> _PROBLEM REQUIREMENTS_:
Where the records below have a line with "each", that line is to be copied.

##############################

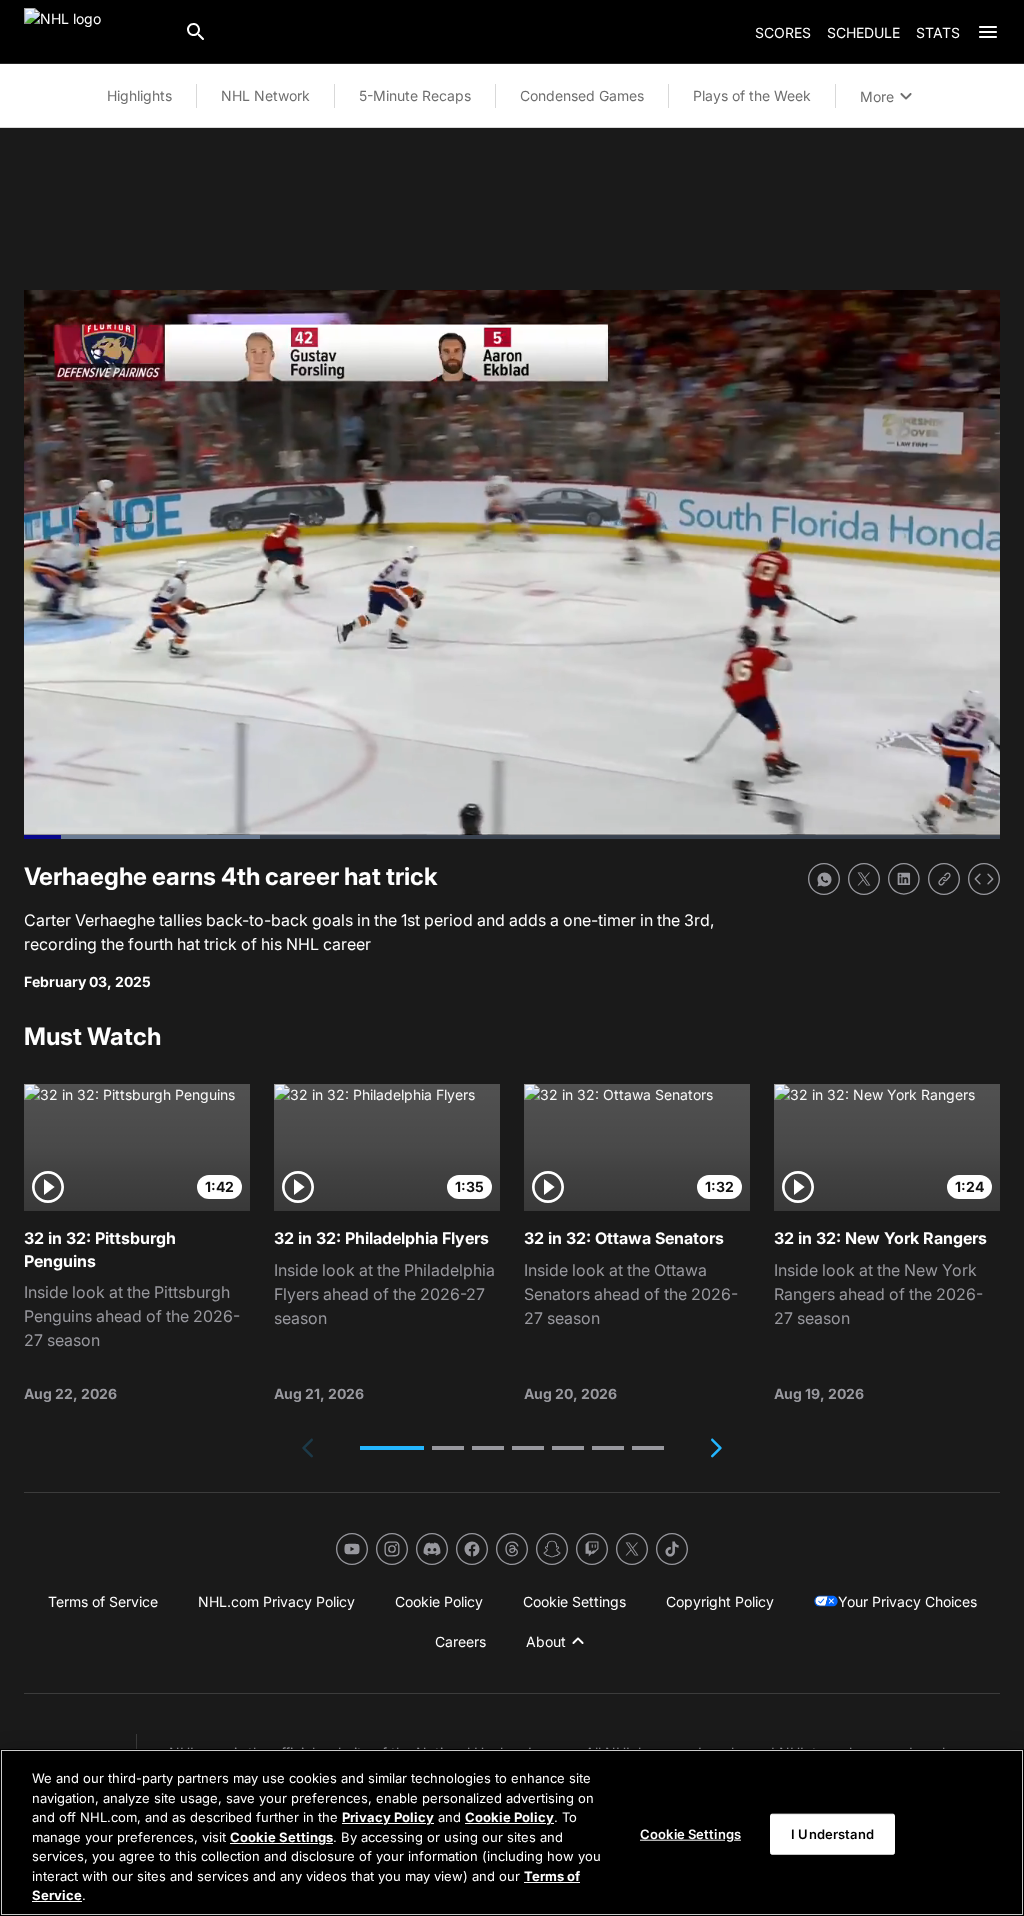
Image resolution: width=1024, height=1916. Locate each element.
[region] (512, 1832)
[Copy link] (944, 879)
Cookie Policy (509, 1817)
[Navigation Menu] (988, 32)
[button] (392, 1448)
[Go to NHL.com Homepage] (96, 32)
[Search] (196, 32)
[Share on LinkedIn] (904, 879)
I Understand (832, 1833)
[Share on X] (864, 879)
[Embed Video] (984, 879)
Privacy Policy (388, 1817)
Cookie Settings (281, 1837)
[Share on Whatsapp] (824, 879)
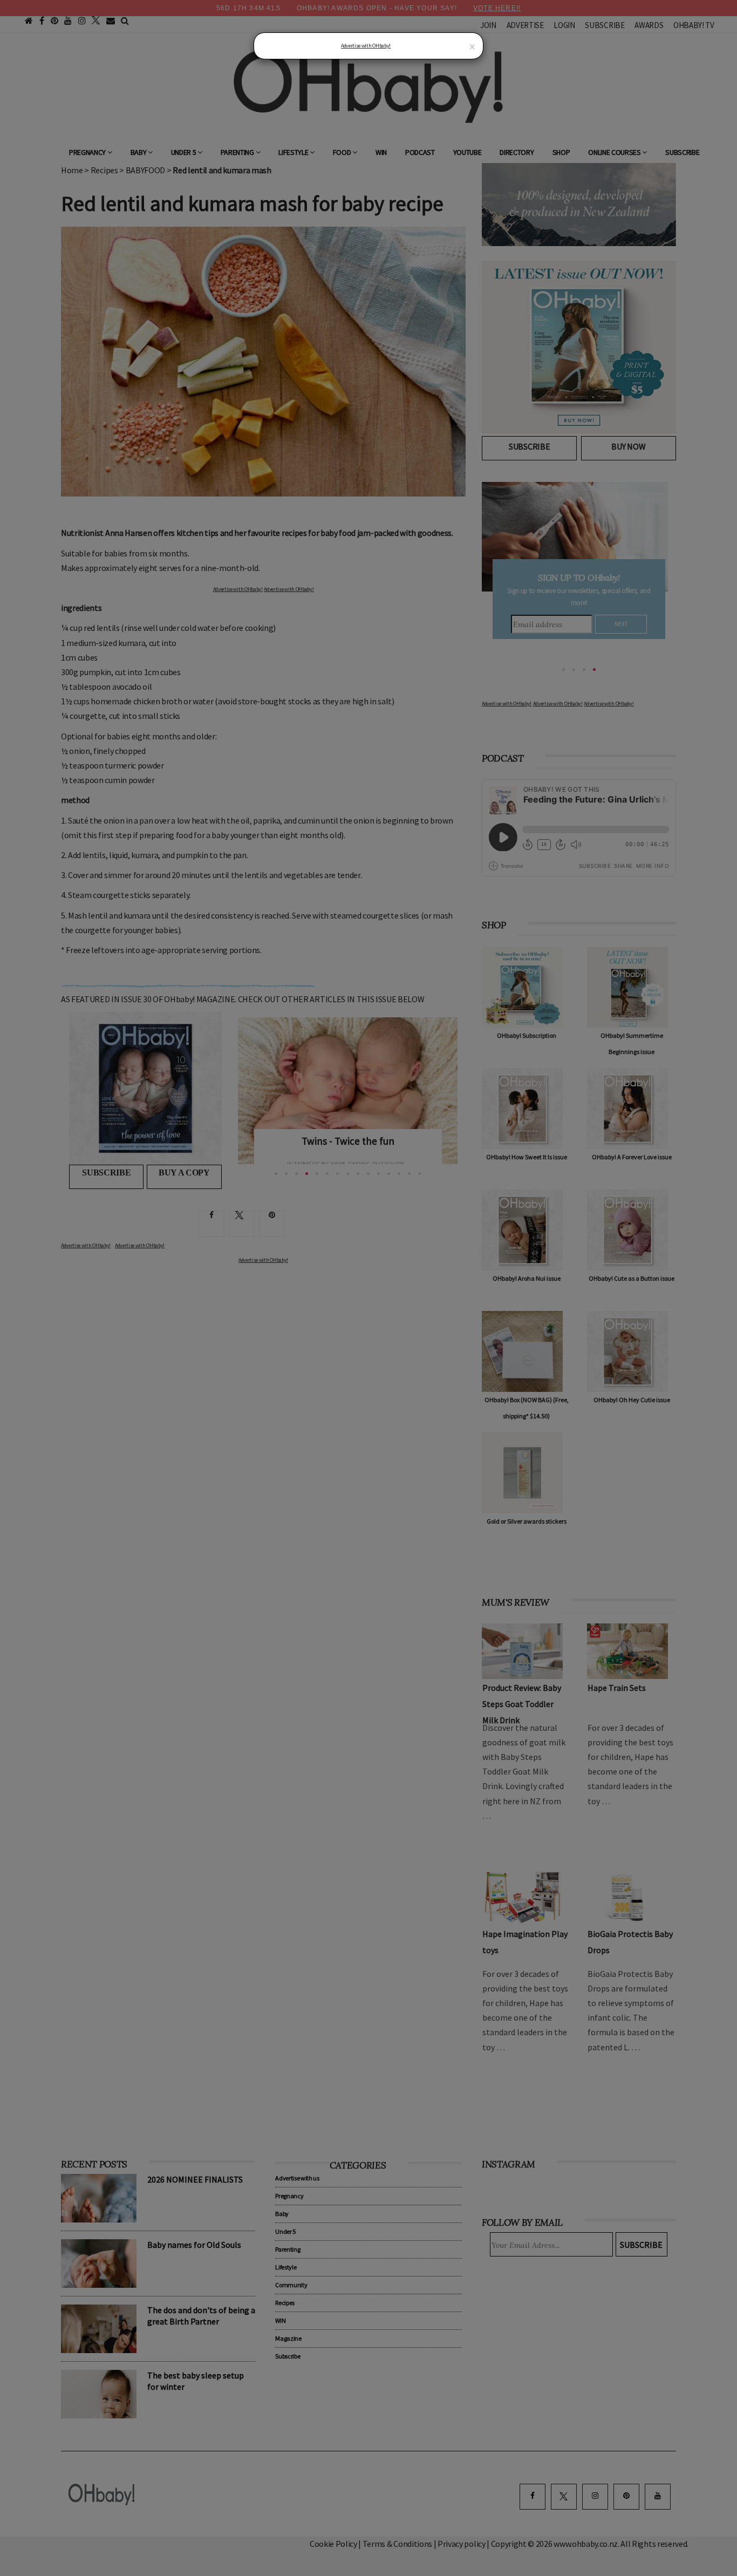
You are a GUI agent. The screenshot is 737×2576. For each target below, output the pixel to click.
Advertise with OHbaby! (366, 45)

##############################

> _ANSWER BOX_:
Image resolution: width=1024, height=1916. Locate each element.
You are a GUI agent. The screenshot is 737×2576. For each target below, output the pixel to click.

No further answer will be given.